*Description of the task*
Copy every line of the material below word for word, leaving out the pictures.

*Dataset content*
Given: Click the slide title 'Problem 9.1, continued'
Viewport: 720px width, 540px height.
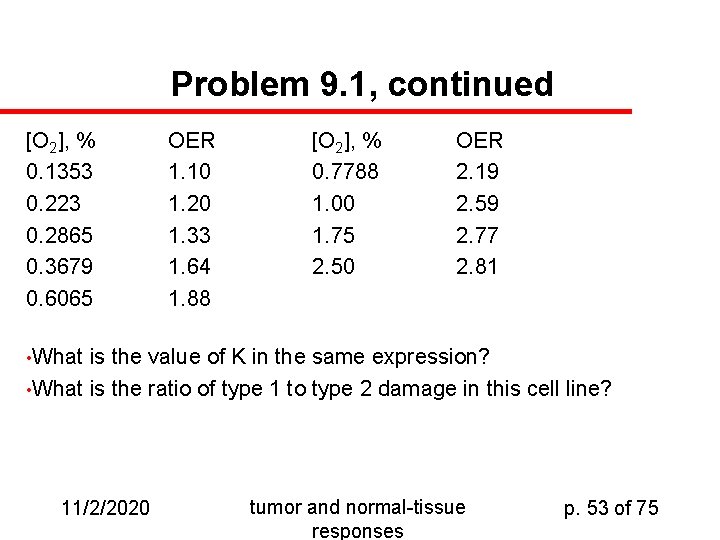Looking at the screenshot, I should tap(362, 84).
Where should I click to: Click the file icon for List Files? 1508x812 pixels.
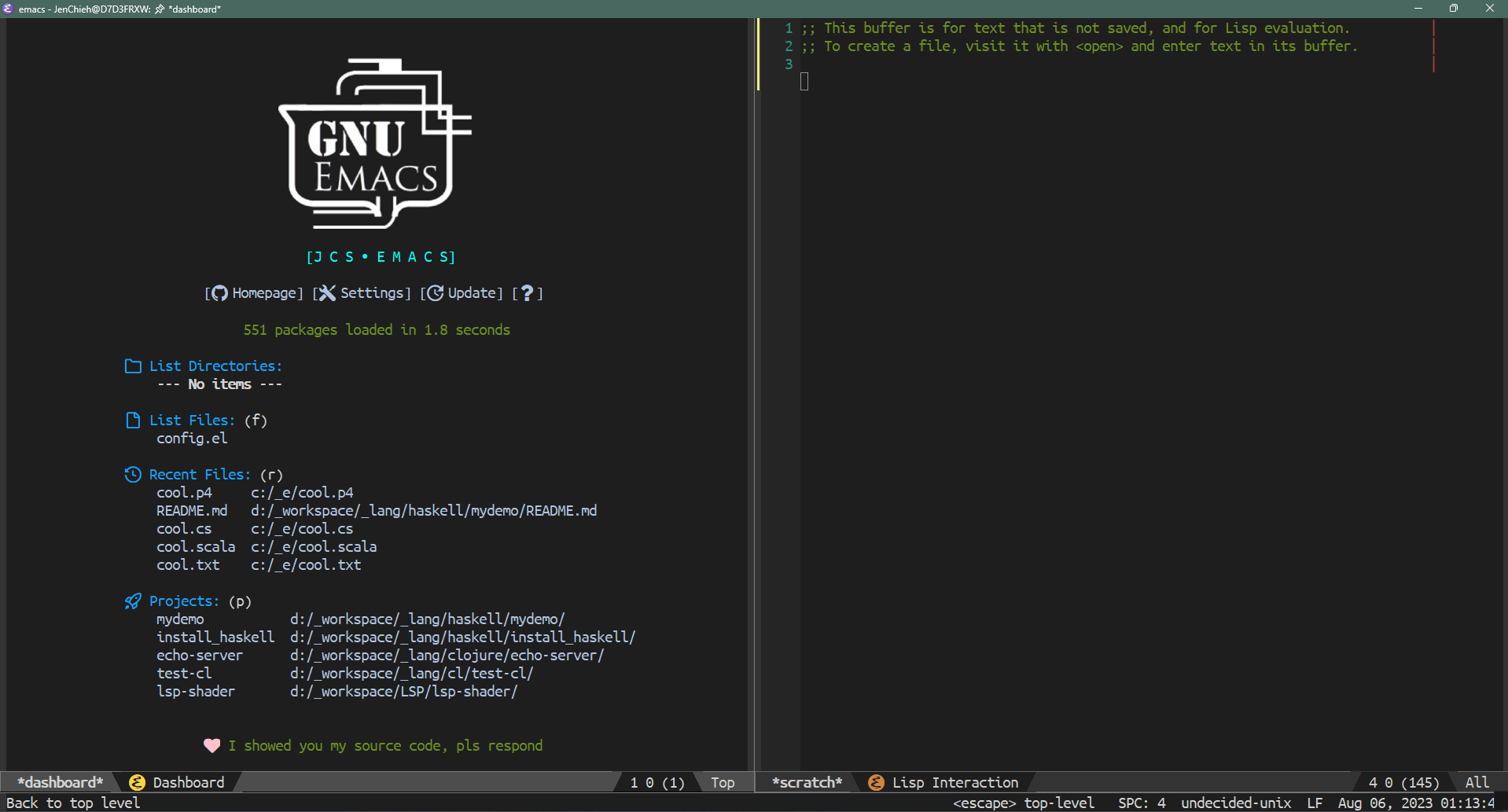click(x=133, y=421)
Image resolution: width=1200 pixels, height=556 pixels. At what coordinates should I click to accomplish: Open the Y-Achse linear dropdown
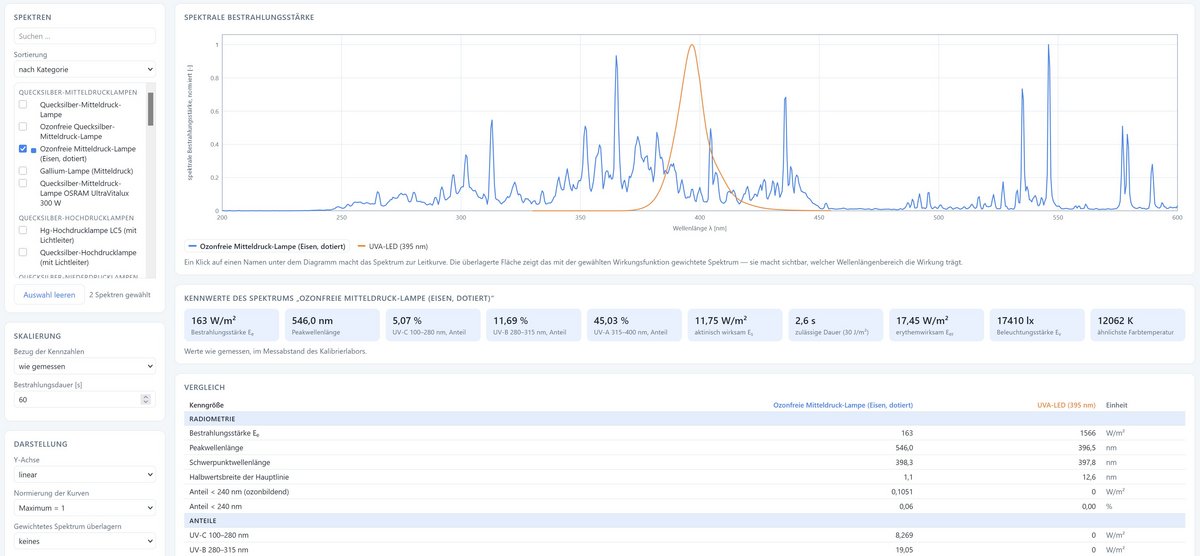[85, 474]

*Exercise result*
Given: Click the slide title 'Problem 9.1, continued'
Viewport: 720px width, 540px height.
Looking at the screenshot, I should tap(362, 84).
Where should I click to: Click the file icon for List Files? 1508x812 pixels.
click(x=133, y=421)
Image resolution: width=1200 pixels, height=556 pixels. At what coordinates should I click to accomplish: Open the Y-Achse linear dropdown
[85, 474]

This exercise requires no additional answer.